BEGIN

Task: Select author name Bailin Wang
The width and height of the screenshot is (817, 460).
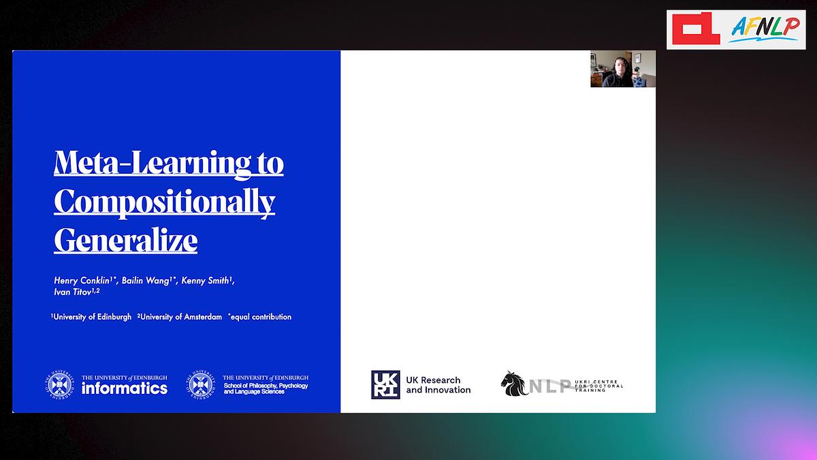Action: pyautogui.click(x=148, y=281)
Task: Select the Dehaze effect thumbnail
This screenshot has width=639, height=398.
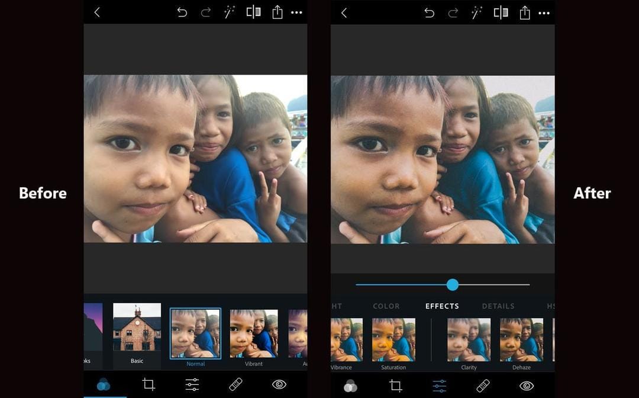Action: pos(521,340)
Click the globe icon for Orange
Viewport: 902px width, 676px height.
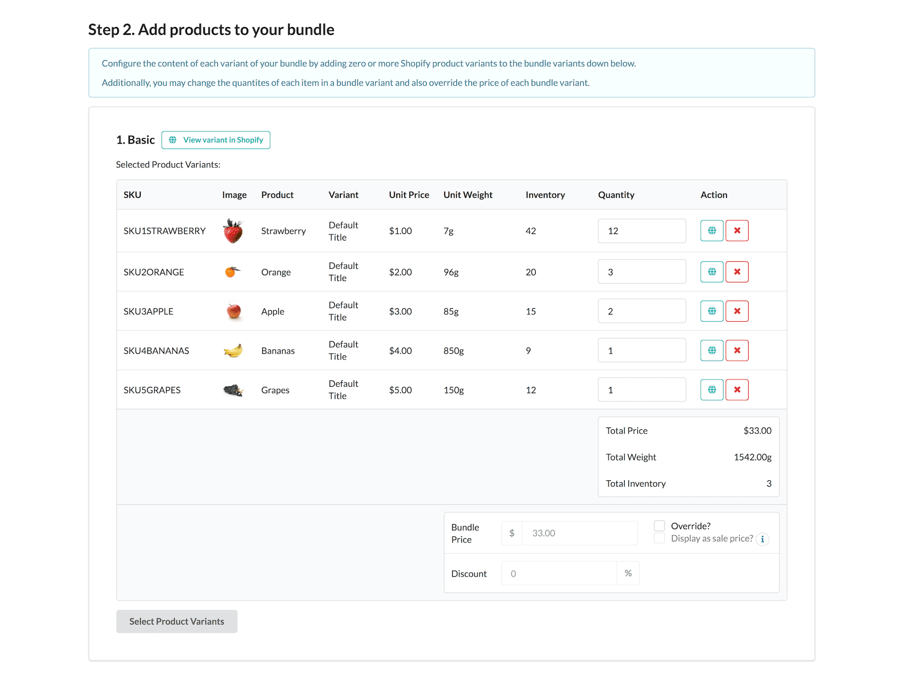712,271
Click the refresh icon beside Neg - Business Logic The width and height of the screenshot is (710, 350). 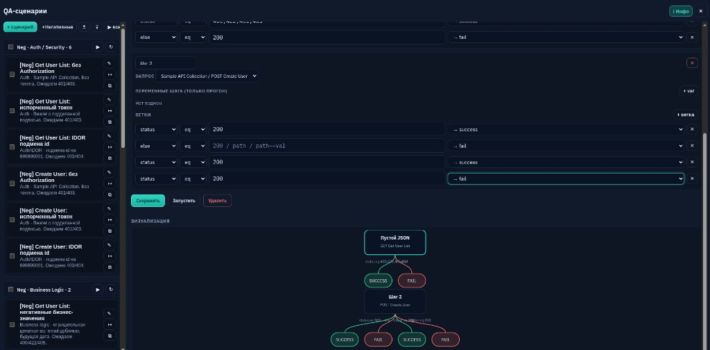pyautogui.click(x=110, y=290)
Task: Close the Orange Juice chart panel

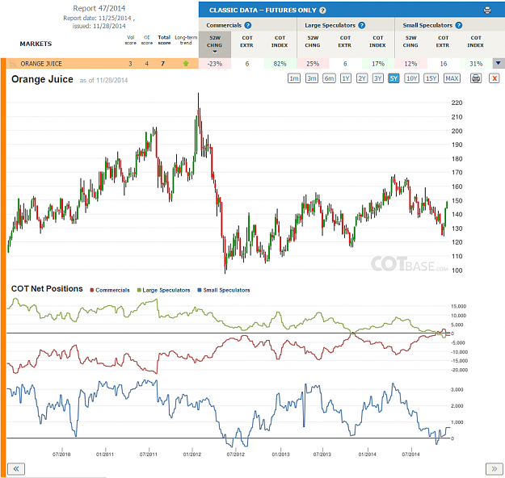Action: tap(494, 78)
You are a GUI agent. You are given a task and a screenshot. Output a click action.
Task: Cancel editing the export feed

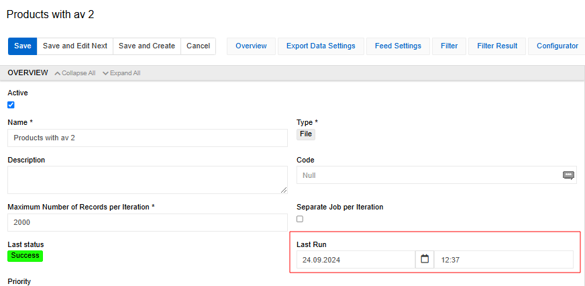[198, 46]
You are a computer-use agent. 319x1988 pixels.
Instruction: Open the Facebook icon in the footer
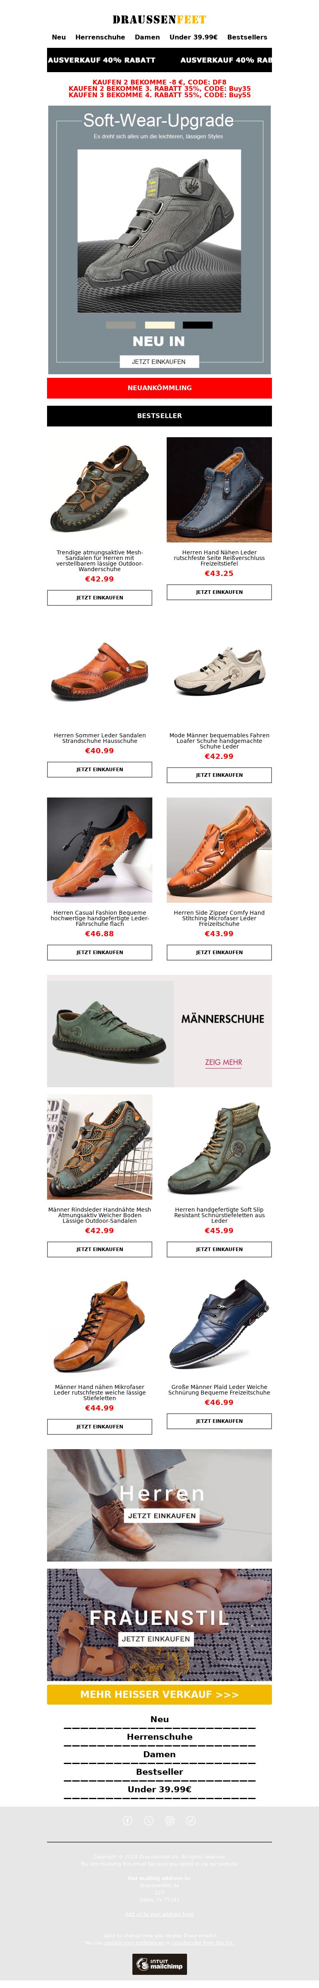pyautogui.click(x=127, y=1820)
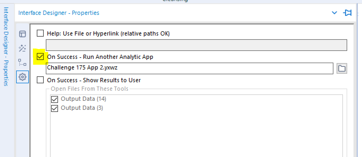362x157 pixels.
Task: Click the pin icon to dock the panel
Action: tap(347, 12)
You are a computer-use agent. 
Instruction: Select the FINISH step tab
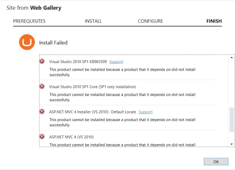(x=214, y=21)
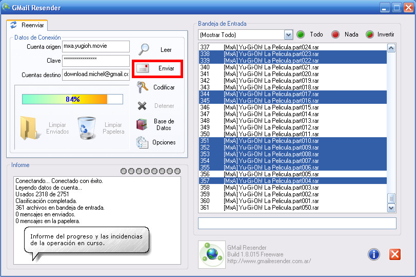Click the Leer magnifying glass icon
The height and width of the screenshot is (277, 416).
pyautogui.click(x=144, y=49)
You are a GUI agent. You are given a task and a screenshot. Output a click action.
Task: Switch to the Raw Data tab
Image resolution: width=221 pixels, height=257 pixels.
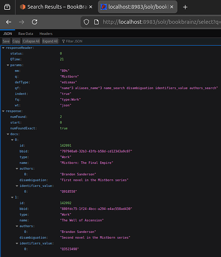26,34
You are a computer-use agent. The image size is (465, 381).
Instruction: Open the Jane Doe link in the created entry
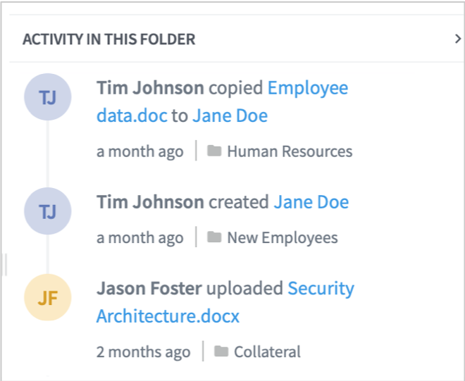(311, 203)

END

**Instructions to follow**: A word-for-word reproduction is needed of the lines above from the line containing "Instruction: Open the Facebook" through the line containing "Task: Switch to the Raw Data tab", with both ends kept and no pictures.

**Written solution**:
Instruction: Open the Facebook icon in the footer
pyautogui.click(x=127, y=1820)
362x157 pixels.
Task: Click the pin icon to dock the panel
Action: tap(347, 12)
You are a computer-use agent. 
Instruction: Select the FINISH step tab
(x=214, y=21)
Click the Leer magnifying glass icon
The height and width of the screenshot is (277, 416).
pyautogui.click(x=144, y=49)
You are a GUI agent. You are given a task and a screenshot. Output a click action.
Task: Switch to the Raw Data tab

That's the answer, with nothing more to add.